Task statement
Your answer should be one number, the count of lines in the data that hold "resolution".

Information supplied
[Start of Attachment]
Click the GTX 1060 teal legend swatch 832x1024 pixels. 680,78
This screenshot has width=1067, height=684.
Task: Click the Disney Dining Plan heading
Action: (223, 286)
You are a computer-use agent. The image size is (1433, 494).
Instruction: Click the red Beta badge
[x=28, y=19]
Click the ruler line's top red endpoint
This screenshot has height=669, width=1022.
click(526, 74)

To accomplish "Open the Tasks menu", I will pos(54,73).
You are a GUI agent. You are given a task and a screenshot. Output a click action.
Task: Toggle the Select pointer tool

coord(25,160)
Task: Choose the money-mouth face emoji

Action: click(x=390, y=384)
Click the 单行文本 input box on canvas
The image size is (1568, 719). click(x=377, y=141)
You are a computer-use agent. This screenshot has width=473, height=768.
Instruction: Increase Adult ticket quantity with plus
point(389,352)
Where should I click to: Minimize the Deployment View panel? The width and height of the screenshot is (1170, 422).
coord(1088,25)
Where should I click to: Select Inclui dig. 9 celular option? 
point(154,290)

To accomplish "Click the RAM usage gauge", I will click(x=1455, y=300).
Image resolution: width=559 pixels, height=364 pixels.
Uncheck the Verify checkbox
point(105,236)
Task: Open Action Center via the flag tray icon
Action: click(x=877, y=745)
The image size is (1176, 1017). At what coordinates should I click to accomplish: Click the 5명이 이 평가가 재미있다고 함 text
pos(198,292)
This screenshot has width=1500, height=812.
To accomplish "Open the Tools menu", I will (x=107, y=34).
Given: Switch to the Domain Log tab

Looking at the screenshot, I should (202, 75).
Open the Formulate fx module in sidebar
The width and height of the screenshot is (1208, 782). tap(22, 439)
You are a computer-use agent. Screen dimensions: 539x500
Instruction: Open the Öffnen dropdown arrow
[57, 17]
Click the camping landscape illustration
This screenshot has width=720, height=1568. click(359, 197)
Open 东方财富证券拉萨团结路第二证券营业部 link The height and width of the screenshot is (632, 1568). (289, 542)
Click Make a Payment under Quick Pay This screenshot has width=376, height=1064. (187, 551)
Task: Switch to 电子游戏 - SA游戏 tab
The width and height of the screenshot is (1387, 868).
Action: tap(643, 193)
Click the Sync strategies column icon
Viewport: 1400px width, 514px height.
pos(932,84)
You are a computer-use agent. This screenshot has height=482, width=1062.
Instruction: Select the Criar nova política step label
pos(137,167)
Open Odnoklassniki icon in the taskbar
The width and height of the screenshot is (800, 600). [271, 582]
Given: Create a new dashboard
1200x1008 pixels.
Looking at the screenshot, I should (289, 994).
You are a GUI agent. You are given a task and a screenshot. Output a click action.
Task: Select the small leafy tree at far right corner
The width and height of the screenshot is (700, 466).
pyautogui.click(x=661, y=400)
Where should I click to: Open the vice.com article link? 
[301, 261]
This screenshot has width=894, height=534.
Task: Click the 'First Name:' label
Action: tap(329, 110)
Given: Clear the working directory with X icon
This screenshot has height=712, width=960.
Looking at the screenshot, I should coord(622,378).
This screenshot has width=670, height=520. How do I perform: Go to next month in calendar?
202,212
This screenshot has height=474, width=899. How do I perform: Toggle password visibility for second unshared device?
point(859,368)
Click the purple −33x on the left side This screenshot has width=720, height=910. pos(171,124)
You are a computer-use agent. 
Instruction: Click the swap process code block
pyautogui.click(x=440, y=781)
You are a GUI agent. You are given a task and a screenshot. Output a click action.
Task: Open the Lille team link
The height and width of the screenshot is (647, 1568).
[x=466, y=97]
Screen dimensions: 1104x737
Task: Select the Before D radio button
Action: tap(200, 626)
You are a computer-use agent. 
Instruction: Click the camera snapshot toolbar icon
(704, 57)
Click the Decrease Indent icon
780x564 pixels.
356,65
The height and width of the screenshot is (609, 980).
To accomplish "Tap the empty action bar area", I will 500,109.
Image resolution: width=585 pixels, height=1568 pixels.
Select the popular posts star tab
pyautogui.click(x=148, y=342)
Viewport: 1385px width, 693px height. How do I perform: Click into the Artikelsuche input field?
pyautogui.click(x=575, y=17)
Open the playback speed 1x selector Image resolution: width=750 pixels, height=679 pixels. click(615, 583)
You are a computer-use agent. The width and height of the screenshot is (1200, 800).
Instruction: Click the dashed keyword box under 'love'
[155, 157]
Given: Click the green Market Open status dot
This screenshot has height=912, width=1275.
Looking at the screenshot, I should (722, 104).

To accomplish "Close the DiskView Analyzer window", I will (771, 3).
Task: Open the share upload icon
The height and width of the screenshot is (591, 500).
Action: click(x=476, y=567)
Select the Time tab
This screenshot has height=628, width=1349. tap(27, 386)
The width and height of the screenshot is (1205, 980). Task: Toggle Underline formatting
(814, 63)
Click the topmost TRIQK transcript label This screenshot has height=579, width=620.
[End of Attachment]
Written solution
3